RNN Encoder-Decoder only predicting values -1 to 1

Nicholas_Wickman1 · April 9, 2020, 1:53am

Hello all. I am trying to train an encoder-decoder network to predict a float value at each timestep given an audio feature. My network seems to be training, but it only predicts down to -1 and my targets go down to -10. I am an amateur machine learning practitioner, just starting to grasp RNNs.

I assume I am making a mistake with my architecture or with my loss function.

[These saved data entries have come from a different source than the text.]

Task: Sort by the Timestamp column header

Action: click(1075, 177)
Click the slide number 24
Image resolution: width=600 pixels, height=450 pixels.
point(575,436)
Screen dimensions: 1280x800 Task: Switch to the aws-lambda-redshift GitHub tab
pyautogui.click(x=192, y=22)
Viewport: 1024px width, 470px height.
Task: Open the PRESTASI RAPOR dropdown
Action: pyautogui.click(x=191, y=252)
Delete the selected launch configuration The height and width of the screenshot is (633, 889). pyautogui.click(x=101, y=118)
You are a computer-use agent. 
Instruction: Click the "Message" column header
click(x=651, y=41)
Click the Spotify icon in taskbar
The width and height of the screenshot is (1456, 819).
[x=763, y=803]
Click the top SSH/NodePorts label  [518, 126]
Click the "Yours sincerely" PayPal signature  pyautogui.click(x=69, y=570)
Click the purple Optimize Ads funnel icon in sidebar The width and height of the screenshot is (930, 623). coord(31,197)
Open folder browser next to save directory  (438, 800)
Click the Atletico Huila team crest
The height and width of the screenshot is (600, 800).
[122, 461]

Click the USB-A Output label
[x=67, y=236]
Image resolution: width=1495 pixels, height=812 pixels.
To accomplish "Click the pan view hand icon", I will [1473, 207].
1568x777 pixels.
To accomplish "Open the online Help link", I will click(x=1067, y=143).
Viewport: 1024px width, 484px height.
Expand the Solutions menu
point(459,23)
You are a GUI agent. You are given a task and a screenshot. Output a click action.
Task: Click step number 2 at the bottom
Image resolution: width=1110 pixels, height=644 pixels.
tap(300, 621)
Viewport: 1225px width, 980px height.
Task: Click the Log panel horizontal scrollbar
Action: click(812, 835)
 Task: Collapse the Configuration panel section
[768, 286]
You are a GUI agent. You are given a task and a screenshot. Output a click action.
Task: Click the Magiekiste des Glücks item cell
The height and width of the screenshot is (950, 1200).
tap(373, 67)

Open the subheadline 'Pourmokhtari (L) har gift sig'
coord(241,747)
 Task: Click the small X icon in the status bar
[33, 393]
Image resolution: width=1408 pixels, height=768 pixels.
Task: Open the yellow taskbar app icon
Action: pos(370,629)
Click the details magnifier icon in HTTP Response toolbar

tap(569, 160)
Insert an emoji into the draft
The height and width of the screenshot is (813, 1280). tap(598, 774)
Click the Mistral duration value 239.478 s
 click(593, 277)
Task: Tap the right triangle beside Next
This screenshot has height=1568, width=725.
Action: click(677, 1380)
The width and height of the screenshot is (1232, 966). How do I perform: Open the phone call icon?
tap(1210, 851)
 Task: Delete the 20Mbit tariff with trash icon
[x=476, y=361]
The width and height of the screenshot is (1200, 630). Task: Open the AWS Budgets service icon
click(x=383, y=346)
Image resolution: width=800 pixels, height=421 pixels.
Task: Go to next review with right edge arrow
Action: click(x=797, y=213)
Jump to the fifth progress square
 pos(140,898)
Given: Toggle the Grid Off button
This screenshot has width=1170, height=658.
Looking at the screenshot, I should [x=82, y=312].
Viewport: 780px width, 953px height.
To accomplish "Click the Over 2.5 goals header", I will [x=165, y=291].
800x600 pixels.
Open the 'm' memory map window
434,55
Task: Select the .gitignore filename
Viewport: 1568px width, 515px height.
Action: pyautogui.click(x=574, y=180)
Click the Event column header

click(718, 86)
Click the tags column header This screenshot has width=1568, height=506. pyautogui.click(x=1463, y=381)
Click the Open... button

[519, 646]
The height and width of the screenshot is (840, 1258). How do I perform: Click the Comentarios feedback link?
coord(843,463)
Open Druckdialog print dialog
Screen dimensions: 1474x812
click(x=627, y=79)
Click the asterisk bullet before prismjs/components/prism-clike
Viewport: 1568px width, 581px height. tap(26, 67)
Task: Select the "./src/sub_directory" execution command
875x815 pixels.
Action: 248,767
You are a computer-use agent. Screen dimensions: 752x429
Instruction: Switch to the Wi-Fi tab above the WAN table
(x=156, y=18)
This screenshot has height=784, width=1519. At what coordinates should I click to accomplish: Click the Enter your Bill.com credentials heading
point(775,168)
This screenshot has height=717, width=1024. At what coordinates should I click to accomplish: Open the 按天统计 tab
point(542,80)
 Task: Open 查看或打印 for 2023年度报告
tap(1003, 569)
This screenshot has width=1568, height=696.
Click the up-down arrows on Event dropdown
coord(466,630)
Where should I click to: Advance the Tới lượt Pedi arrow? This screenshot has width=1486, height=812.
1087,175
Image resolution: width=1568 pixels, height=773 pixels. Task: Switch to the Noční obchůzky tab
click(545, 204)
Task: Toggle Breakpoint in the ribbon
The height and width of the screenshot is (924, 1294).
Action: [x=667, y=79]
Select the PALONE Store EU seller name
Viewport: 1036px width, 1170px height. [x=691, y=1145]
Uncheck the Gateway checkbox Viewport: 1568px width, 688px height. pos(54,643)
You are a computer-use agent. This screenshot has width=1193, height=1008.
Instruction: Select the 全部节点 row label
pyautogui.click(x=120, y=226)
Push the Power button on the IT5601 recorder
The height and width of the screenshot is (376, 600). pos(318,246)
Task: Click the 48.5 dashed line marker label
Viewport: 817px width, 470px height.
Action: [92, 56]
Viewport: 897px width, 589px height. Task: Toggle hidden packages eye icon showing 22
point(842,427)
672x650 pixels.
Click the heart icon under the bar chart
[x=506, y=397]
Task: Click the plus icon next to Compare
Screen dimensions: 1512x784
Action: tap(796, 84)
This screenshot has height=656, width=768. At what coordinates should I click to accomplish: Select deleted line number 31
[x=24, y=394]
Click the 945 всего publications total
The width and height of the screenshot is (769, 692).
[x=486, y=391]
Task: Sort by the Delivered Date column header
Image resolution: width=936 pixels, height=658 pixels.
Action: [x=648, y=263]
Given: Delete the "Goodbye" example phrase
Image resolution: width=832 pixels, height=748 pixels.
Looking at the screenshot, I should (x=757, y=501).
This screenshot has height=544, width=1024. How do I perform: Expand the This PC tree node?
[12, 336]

Can anybody take a look and let me know what I am doing wrong?

Inputs are of shape [1, 40, 121] and targets are of shape [1, 121]

from torch import nn
import torch.nn.functional as F
import torch

device = 'cuda'

input_size = 40
hidden_size = 121
output_size = 1

class EncoderRNN(nn.Module):
    def __init__(self, input_size, hidden_size):
        super(EncoderRNN, self).__init__()
        self.gru = nn.GRU(input_size, hidden_size, batch_first=False)
        self.hidden = torch.zeros(1, bs, hidden_size).to("cuda" if torch.cuda.is_available() else "cpu")

    def forward(self, input, hidden):
        output = input.squeeze(dim=1)
        output = output.view(121, -1, 40)
        output, hidden = self.gru(output, hidden)

        return output, hidden

class DecoderRNN(nn.Module):
    def __init__(self, hidden_size, output_size):
        super(DecoderRNN, self).__init__()
        self.hidden_size = hidden_size

        self.gru = nn.GRU(hidden_size, hidden_size, batch_first=False)
        self.linear = nn.Linear(hidden_size, output_size)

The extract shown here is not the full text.